Regression in snippet() function in 3.44.0
(1) By Kovid Goyal (kovidgoyal) on 2023-11-03 08:19:10 [link] [source]
The snippet function is marking incorrect highlight extents in sqlite 3.44.0 Sample sqlite script
CREATE VIRTUAL TABLE fts_table USING fts5(t, tokenize = 'unicode61 remove_diacritics 2');
CREATE VIRTUAL TABLE fts_row USING fts5vocab(fts_table, row);
INSERT INTO fts_table(t) VALUES ('你dont叫mess');
SELECT term,doc FROM fts_row;
SELECT snippet(fts_table, 0, '>', '<', '...', 4) FROM fts_table WHERE fts_table MATCH '叫';
Output with sqlite < 3.44.0
dont|1
mess|1
你|1
叫|1
你dont>叫<mess
Output with sqlite 3.44.0
dont|1
mess|1
你|1
叫|1
你dont>叫mess<
Notice the trailing < is in the wrong position. Note that this script is not sufficient to reproduce on its own as it uses a custom tokenizer (unicode61 here is overriden in a custom sqlite extension). However, the output indicates tokenization is correct in both versions, so the issue must be in the snippet function.

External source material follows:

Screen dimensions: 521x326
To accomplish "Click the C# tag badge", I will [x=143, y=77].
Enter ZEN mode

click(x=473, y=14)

The code of the tokenizer is here: https://github.com/kovidgoyal/calibre/blob/master/src/calibre/db/sqlite_extension.cpp
However its not standalone and depends on ICU and snowball stemmer etc. But since the tokenization is correct it shouldnt matter.
If there is some more information I can provide, please ask.
(2) By Dan Kennedy (dan) on 2023-11-03 17:21:28 in reply to 1 [link] [source]
Thanks for reporting this. Does it work after this change?
https://sqlite.org/src/info/8f5e9c192ff2820d
Thanks,
Dan.
(3) By Kovid Goyal (kovidgoyal) on 2023-11-04 06:27:53 in reply to 2 [source]
Yes, it does, thanks.
(4) By Kovid Goyal (kovidgoyal) on 2023-11-24 07:24:21 in reply to 2 [link] [source]
This bug is still present in 3.44.1 and I dont see a mention of it being fixed in the release notes.
(5) By Dan Kennedy (dan) on 2023-11-24 11:09:44 in reply to 4 [link] [source]
I don't think that one made the patch releases. It will be in 3.45.0 though.
Dan.